Digital Petrographic Slide Collection
The thin section photomicrographs in the Digital Petrographic Slide Collection originated from
Howard Wilshire and William Phinney.
Howard Wilshire (USGS) was involved in astronaut training for Apollos 14-17 and
was on the Preliminary Examination and Field Geology Teams. During this time
he photographed many hundreds of lunar sample thin sections. Wilshire documented
the slides with annotations directly on the slide mounts. In an effort to make
this valuable slide collection readily accessible the Northwestern University
Center for Planetary Sciences
(CPS) scanned over 6000 slides and transcribed the annotations that form the
basis of the searchable database.
William Phinney contributed 315 additional slides from Apollo missions 11, 12,
14, 15, and 17. Phinney was the Chief of the Geology Branch at Johnson Space
Center and former Associate Curator for Lunar Samples.
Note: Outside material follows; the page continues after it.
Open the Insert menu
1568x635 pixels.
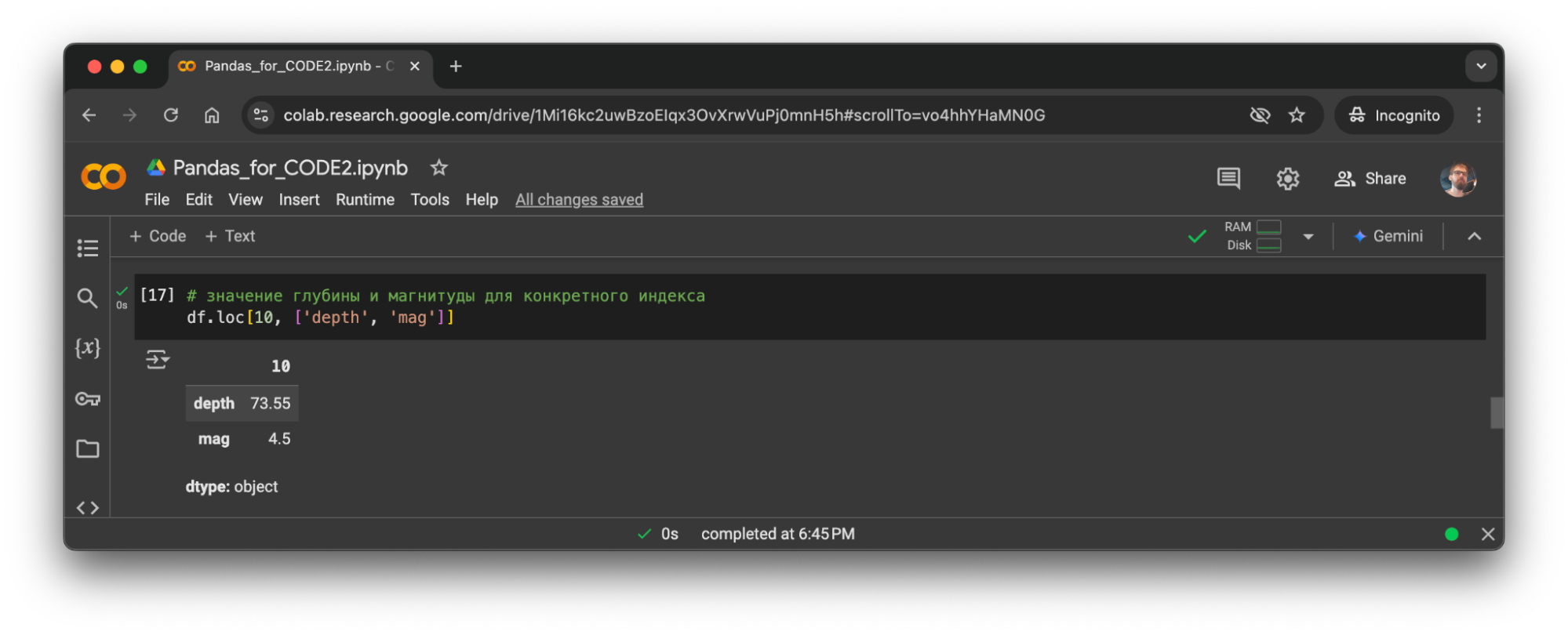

He was involved with the
geological training of Apollo astronauts and the preliminary examination of
samples.
Acknowledgements: Scanning was done by Sarah Braden, Joe Eckart, and Nick
Seltzer. Joe Digilio, Emerson Speyerer, and Mark Robinson designed and
implemented the web interface and Paul Spudis (Applied Physics Lab), Brad
Jolliff (Washington University), and Gary Lofgren (Johnson Space Center)
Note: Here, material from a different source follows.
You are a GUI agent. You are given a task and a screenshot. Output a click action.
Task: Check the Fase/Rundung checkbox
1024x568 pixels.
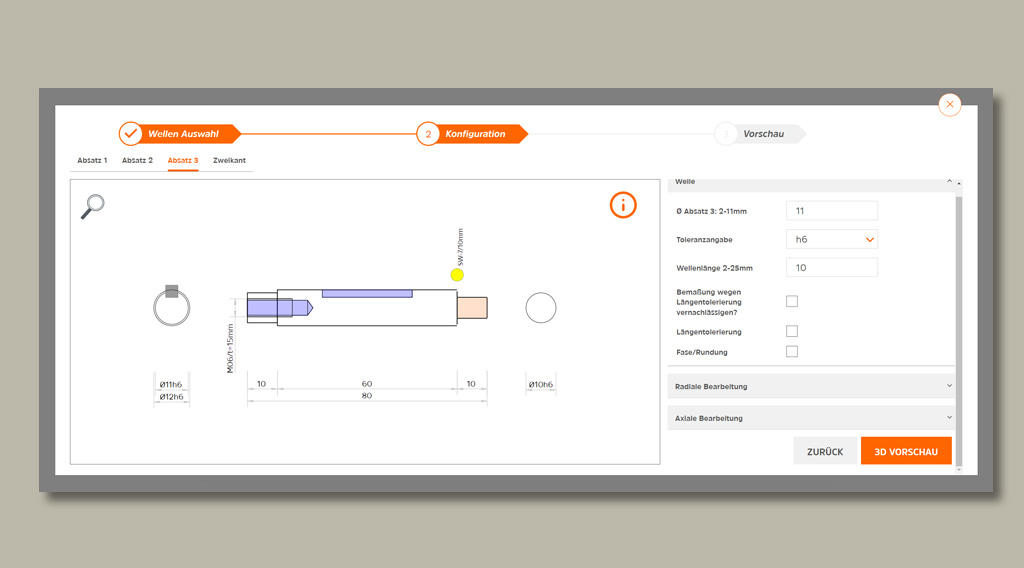click(792, 352)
provided petrologic guidance. Finally Howard Wilshire helped interpret slide
annotations. The originals are archived with the
USGS Branch of Astrogeology
in Flagstaff AZ, and were generously loaned to the CPS for scanning (thanks to
L. Gaddis).
Description of Slide Scanning Process
Scanner: Nikon Super Coolscan 4000 ED with a Nikon SF-200 Slide Feeder attachment
Software: Nikon Scan 4
Scanner Settings:
For the Kodachrome slides the scan type was Kodachrome
For the Ektachrome slides the scan type was set to "Positive"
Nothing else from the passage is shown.